WRITTEN PROBLEM.
Return each line in the records below that contains the word "bottom".

LISTING.

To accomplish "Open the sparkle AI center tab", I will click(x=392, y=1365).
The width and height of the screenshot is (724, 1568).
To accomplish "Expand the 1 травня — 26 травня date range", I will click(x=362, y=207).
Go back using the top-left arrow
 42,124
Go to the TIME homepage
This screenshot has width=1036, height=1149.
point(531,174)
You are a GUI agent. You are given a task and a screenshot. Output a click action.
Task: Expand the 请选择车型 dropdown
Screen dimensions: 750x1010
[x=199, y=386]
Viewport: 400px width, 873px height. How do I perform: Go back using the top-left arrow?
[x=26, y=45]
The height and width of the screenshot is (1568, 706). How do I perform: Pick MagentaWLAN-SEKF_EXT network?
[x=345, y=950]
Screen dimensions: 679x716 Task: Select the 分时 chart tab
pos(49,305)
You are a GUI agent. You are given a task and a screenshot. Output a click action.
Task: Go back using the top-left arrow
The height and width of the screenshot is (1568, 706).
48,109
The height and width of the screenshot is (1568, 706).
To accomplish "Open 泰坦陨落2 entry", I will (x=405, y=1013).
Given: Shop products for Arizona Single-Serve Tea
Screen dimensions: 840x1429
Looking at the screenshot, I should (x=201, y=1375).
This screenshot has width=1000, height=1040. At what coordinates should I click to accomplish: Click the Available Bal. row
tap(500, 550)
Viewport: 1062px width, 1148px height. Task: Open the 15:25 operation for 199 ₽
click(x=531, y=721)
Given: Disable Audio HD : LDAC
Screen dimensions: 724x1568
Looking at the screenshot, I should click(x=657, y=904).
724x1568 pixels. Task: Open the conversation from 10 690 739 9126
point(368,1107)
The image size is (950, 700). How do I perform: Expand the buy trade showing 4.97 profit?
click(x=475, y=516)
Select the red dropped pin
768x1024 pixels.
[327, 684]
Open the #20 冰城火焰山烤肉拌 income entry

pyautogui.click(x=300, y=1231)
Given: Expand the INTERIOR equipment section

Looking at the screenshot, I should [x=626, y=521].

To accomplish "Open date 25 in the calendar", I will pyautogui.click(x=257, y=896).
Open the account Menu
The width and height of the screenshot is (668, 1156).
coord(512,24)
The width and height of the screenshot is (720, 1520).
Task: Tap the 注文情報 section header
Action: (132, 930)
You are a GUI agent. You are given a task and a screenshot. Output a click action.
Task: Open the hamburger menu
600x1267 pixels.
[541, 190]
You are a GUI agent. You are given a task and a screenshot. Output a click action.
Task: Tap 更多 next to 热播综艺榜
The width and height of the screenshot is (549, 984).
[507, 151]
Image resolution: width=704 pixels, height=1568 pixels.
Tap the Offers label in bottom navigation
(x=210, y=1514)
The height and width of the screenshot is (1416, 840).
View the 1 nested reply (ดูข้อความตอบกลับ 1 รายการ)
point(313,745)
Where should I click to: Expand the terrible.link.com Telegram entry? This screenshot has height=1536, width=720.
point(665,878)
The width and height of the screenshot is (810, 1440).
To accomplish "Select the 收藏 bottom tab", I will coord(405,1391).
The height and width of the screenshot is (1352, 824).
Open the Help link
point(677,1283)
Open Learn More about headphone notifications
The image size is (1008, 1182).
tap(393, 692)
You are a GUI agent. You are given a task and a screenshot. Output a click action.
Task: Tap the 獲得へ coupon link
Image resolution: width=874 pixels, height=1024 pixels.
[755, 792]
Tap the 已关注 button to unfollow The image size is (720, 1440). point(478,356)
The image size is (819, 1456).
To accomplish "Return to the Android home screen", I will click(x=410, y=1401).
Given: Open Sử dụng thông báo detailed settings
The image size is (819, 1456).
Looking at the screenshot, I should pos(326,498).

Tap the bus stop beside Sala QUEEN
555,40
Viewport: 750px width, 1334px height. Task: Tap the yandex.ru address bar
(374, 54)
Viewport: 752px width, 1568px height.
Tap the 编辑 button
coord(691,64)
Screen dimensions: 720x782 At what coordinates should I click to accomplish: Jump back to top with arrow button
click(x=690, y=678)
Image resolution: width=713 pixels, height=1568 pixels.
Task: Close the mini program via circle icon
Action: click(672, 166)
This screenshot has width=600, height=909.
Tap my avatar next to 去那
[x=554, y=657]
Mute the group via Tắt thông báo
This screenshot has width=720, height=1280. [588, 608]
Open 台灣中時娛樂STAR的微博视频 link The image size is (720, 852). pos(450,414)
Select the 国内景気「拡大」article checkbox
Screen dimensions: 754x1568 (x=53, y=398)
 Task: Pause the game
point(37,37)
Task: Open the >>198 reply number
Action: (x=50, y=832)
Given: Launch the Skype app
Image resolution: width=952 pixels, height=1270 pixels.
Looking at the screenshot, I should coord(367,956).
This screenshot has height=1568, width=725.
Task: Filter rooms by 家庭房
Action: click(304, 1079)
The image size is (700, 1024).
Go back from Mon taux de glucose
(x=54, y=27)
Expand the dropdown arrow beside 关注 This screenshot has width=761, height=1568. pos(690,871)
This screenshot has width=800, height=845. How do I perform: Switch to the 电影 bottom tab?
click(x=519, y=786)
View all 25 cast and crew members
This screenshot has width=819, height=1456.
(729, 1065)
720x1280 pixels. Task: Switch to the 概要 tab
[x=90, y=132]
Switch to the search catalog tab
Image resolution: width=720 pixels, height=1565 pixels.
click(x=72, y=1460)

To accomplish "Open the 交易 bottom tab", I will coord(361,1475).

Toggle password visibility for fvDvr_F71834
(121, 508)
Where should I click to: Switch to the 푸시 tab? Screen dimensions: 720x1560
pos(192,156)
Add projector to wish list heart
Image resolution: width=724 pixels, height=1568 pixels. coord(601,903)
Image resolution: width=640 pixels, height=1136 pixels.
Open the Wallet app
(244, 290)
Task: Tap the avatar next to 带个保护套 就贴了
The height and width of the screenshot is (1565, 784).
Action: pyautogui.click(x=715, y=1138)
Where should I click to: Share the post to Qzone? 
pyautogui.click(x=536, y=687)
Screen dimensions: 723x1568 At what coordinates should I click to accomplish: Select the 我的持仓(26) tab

SOLUTION FOR THIS EXERCISE.
Tap the Offers label in bottom navigation
To accomplish "Select the 收藏 bottom tab", I will coord(405,1391).
This screenshot has width=800, height=845. How do I perform: Switch to the 电影 bottom tab?
To accomplish "Open the 交易 bottom tab", I will coord(361,1475).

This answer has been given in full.